By Laetitia Soudanas, Senior Director of Clinical Solutions at Biorce
Through its RTCT initiative, the FDA is moving toward real-time clinical trials, reviewing safety signals, endpoints, and operational data while studies are still running.
That shift has direct implications for the operational layer supporting a trial. Visibility, traceability, and responsiveness are no longer internal benchmarks. They are what real-time oversight requires.
[H2] Where interoperability gaps show up
Real-time oversight starts with data that actually moves, across sites, sponsors, CROs, and technology platforms. In other words, without people manually bridging gaps at every step.
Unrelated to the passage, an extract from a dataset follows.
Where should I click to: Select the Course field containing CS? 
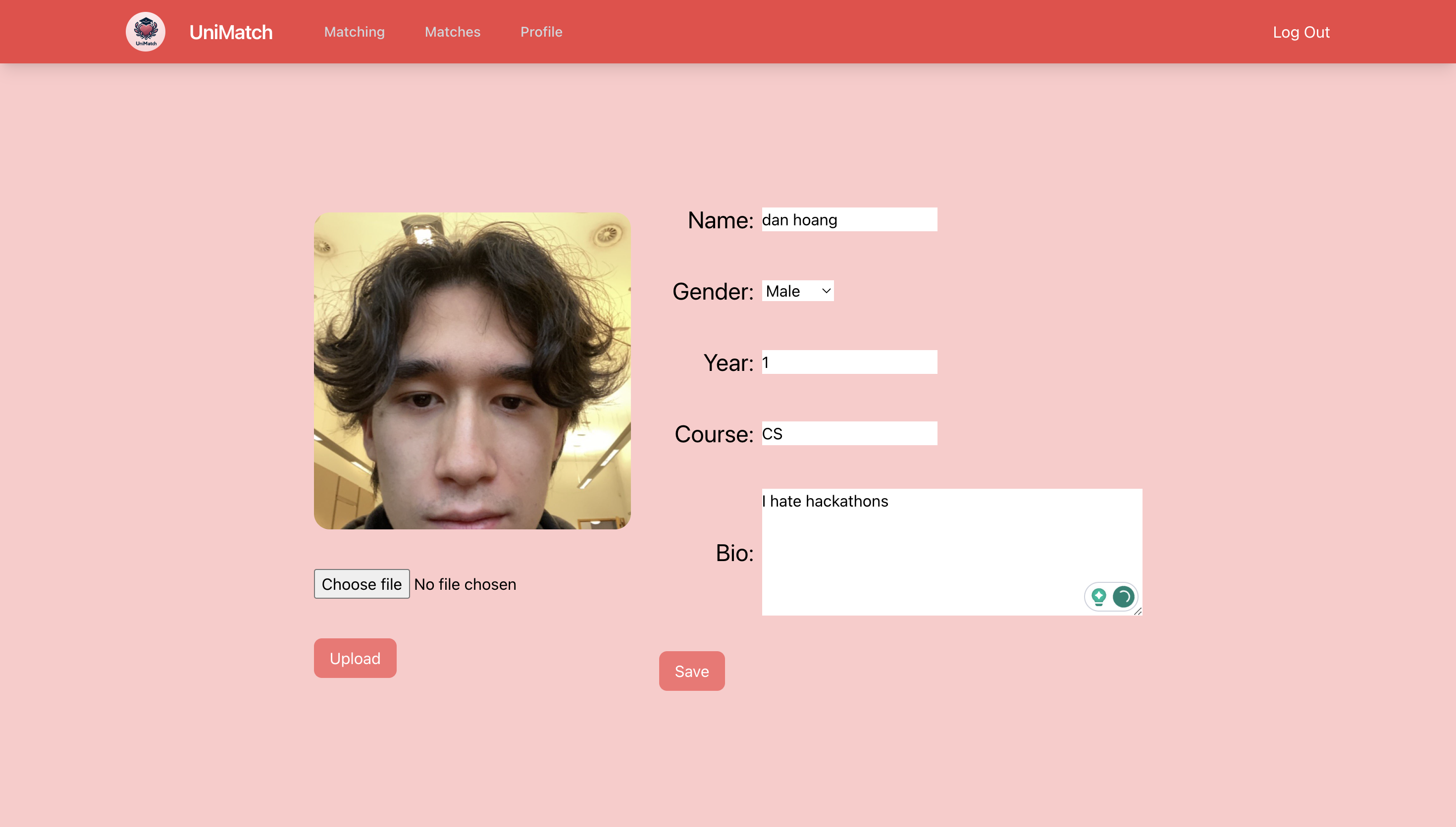[x=849, y=433]
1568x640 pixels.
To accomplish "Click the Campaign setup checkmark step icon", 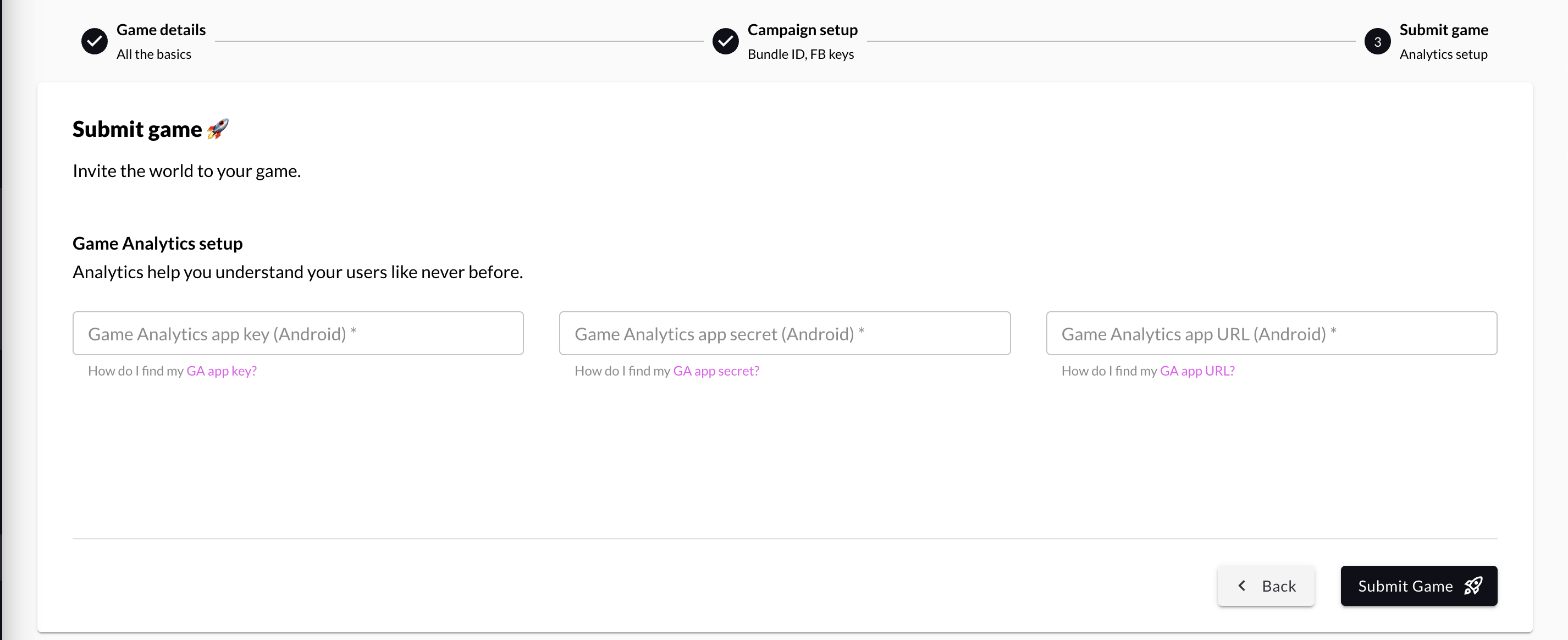I will tap(725, 41).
Yet interoperability in clinical trials remains the exception rather than the rule, and its fragmentation tends to surface:
Protocol updates queued for weeks while teams manually push changes across systems
Safety signals delayed because relevant data lives across platforms that don't communicate
Site readiness stalled by disconnected contracts, documents, and workflows
These delays have long been treated as operational realities. Increasingly, they point to something more structural: an infrastructure problem.

AI is moving fast; trial infrastructure isn't keeping pace
Life sciences organizations are investing heavily in AI tools across nearly every function. And yet a recurring theme is emerging: the technology arrives before the underlying connectivity is ready for it. According to a recent McKinsey survey (2026):
~60% of healthcare leaders name workflow integration as their top barrier to scaling gen AI
31% say insufficient data or tech infrastructure is actively slowing progress
When operations, data, recruitment, and finance each run on separate systems, AI tools can't produce the unified view that real-time clinical trials actually require.

The shift that's actually needed
Most organizations are already managing dozens of platforms and tools that took years to build and embed. The opportunity isn't in replacing them, it's in making them work together.
What RTCT calls for, in practical terms, is an operating model where information reaches the right people at the right moment, without manual workarounds holding it back.The industry has spent years digitizing clinical development. The next phase is connecting it.
Regulators are getting closer to the work. The companies who'll be ready are the ones building the infrastructure to meet them there.